Top of Input records

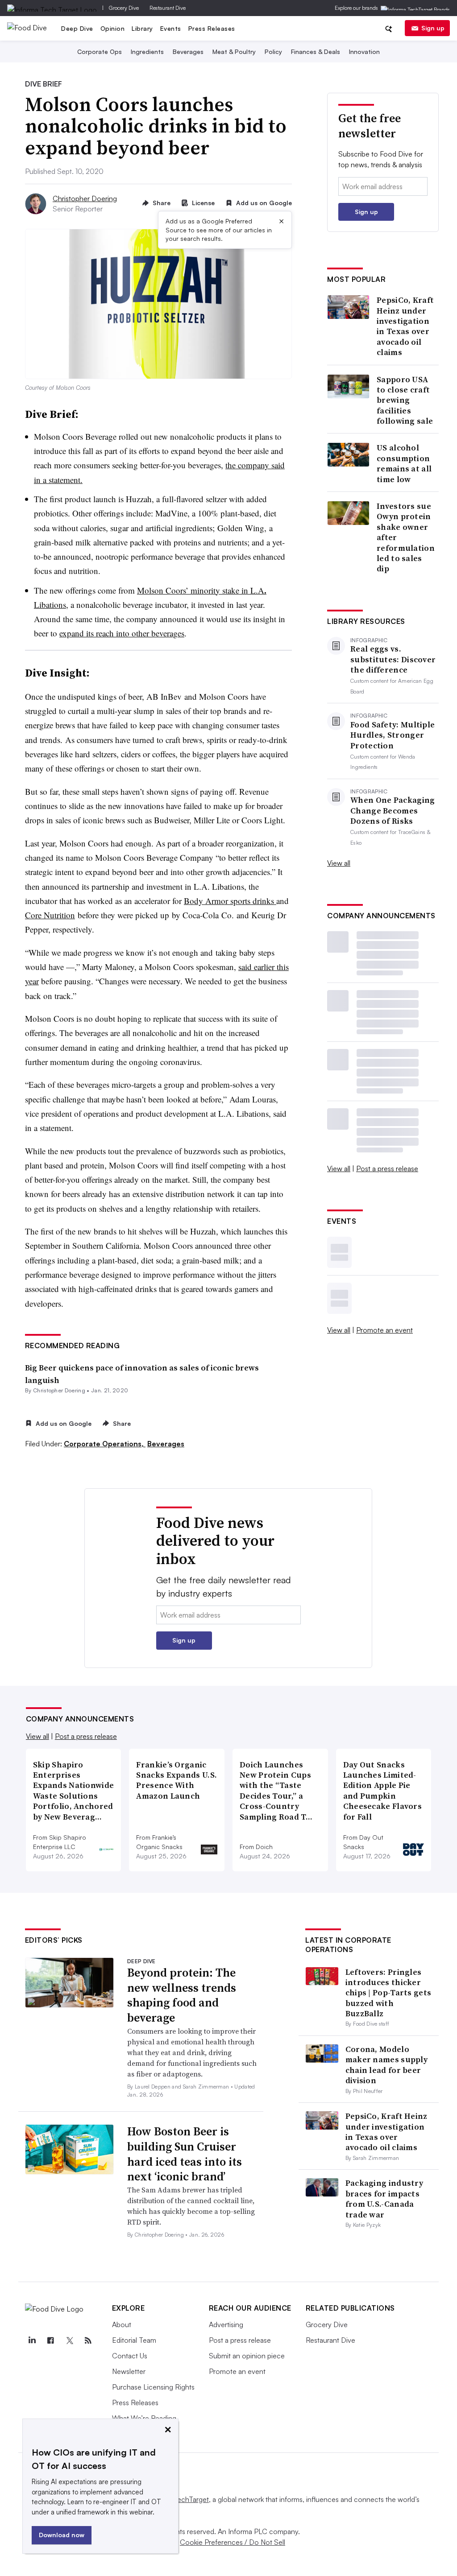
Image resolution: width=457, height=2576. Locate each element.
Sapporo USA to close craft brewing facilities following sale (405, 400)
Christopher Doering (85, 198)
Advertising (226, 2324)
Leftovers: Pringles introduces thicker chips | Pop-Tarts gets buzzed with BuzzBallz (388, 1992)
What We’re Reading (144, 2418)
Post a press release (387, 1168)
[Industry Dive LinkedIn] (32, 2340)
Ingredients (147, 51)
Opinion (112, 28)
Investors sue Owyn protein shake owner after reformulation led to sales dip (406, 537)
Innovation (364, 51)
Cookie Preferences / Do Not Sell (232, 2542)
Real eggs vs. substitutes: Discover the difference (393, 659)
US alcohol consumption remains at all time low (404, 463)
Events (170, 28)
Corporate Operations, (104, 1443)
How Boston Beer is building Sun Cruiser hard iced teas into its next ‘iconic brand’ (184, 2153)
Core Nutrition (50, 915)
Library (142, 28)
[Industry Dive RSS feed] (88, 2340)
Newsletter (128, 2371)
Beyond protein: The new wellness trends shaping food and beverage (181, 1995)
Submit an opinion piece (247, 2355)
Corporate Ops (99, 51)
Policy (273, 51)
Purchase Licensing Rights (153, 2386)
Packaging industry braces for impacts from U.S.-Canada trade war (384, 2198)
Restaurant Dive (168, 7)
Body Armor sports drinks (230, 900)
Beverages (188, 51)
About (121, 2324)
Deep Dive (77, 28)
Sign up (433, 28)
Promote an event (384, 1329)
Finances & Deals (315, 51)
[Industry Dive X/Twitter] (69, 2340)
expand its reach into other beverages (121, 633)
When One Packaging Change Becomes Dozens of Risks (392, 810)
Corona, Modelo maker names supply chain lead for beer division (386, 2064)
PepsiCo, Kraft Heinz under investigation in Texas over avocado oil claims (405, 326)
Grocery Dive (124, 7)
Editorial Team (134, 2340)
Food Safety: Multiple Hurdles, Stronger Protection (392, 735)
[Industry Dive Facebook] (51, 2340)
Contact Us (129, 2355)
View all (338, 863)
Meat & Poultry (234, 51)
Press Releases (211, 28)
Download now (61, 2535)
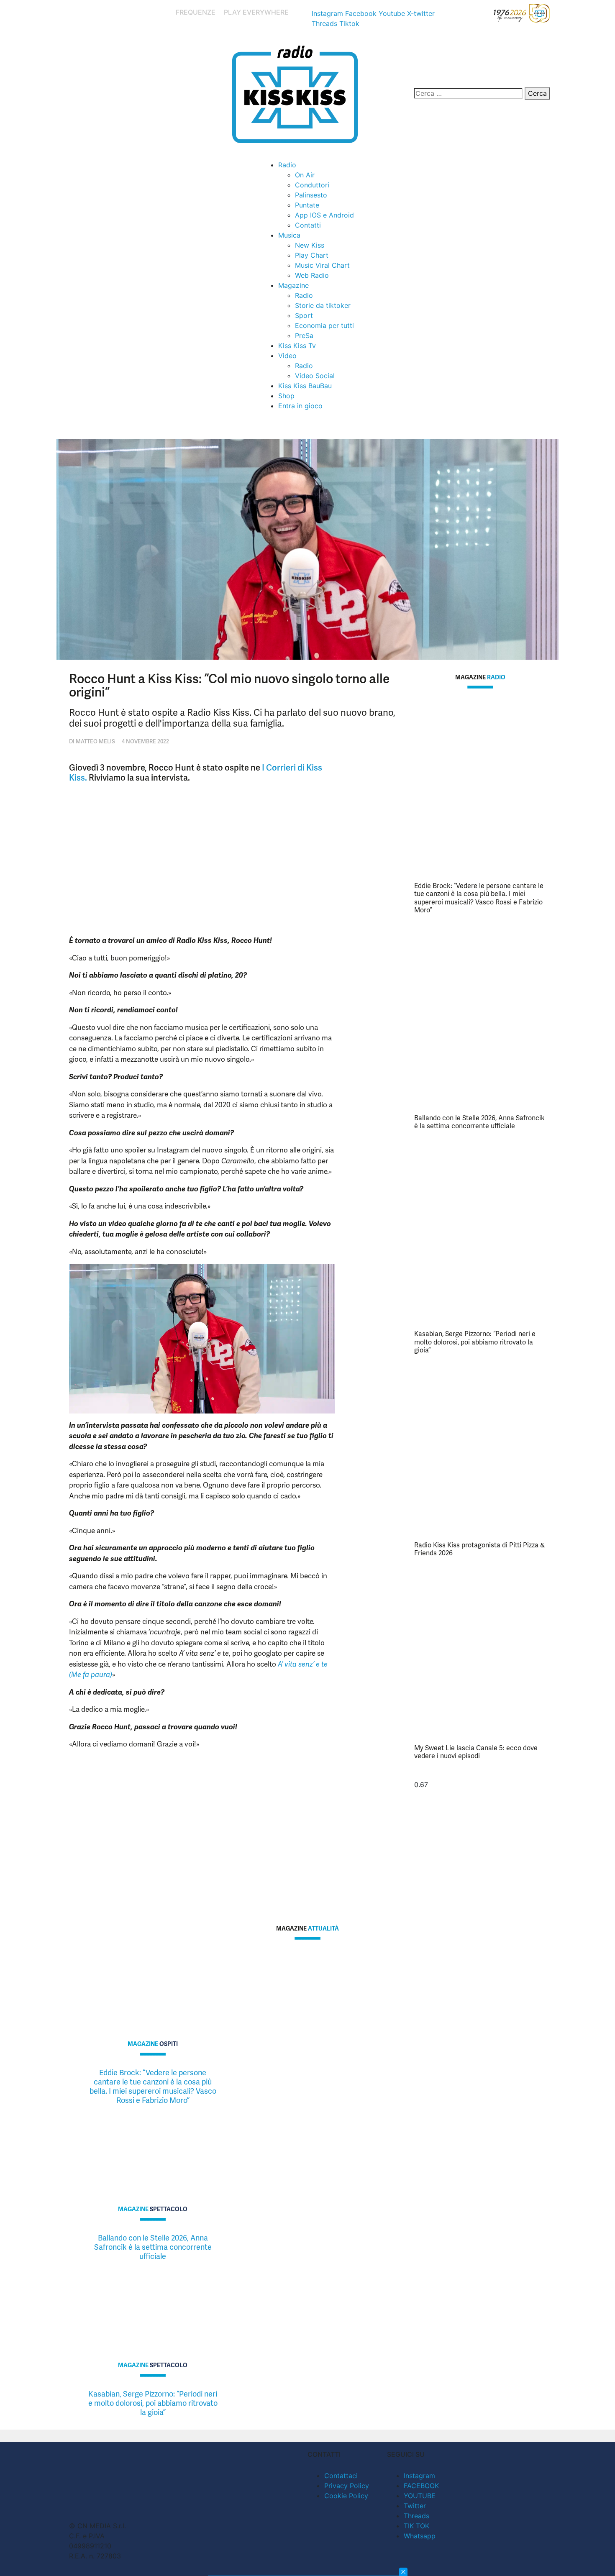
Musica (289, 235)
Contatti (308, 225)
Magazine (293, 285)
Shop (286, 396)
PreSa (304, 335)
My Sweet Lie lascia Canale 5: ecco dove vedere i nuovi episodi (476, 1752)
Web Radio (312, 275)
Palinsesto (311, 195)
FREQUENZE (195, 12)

Bottom of Input records

Task goal>
Exact repetition of all entries is required. The pictures should not appear.

Response>
Image resolution: width=457, height=2576. Locate each element.
Sapporo USA to close craft brewing facilities following sale (405, 400)
Christopher Doering (85, 198)
Advertising (226, 2324)
Leftovers: Pringles introduces thicker chips | Pop-Tarts gets buzzed with BuzzBallz (388, 1992)
What We’re Reading (144, 2418)
Post a press release (387, 1168)
[Industry Dive LinkedIn] (32, 2340)
Ingredients (147, 51)
Opinion (112, 28)
Investors sue Owyn protein shake owner after reformulation led to sales dip (406, 537)
Innovation (364, 51)
Cookie Preferences / Do Not Sell (232, 2542)
Real eggs vs. substitutes: Discover the difference (393, 659)
US alcohol consumption remains at all time low (404, 463)
Events (170, 28)
Corporate Operations, (104, 1443)
How Boston Beer is building Sun Cruiser hard iced teas into its next ‘iconic brand’ (184, 2153)
Core Nutrition (50, 915)
Library (142, 28)
[Industry Dive RSS feed] (88, 2340)
Newsletter (128, 2371)
Beyond protein: The new wellness trends shaping food and beverage (181, 1995)
Submit an opinion piece (247, 2355)
Corporate Ops (99, 51)
Policy (273, 51)
Purchase Licensing Rights (153, 2386)
Packaging industry braces for impacts from U.S.-Canada trade war (384, 2198)
Restaurant Dive (168, 7)
Body Armor sports drinks (230, 900)
Beverages (188, 51)
About (121, 2324)
Deep Dive (77, 28)
Sign up (433, 28)
Promote an event (384, 1329)
Finances & Deals (315, 51)
[Industry Dive X/Twitter] (69, 2340)
expand its reach into other beverages (121, 633)
When One Packaging Change Becomes Dozens of Risks (392, 810)
Corona, Modelo maker names supply chain lead for beer division (386, 2064)
PepsiCo, Kraft Heinz under investigation in Texas over avocado oil claims (405, 326)
Grocery Dive (124, 7)
Editorial Team (134, 2340)
Food Safety: Multiple Hurdles, Stronger Protection (392, 735)
[Industry Dive Facebook] (51, 2340)
Contact Us (129, 2355)
View all (338, 863)
Meat & Poultry (234, 51)
Press Releases (211, 28)
Download now (61, 2535)
Musica (289, 235)
Contatti (308, 225)
Magazine (293, 285)
Shop (286, 396)
PreSa (304, 335)
My Sweet Lie lascia Canale 5: ecco dove vedere i nuovi episodi (476, 1752)
Web Radio (312, 275)
Palinsesto (311, 195)
FREQUENZE (195, 12)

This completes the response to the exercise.